**What you should do**
From the line containing "Click the red enemy symbol at bottom right" to the end of the records below, output each line exactly; include both ends and nothing else.

**Dataset records**
BEGIN

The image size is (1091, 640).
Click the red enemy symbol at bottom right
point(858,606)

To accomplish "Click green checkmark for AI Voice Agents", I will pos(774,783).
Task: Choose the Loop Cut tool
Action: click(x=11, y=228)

END

**Written response**
Click the red enemy symbol at bottom right
point(858,606)

To accomplish "Click green checkmark for AI Voice Agents", I will pos(774,783).
Task: Choose the Loop Cut tool
Action: click(x=11, y=228)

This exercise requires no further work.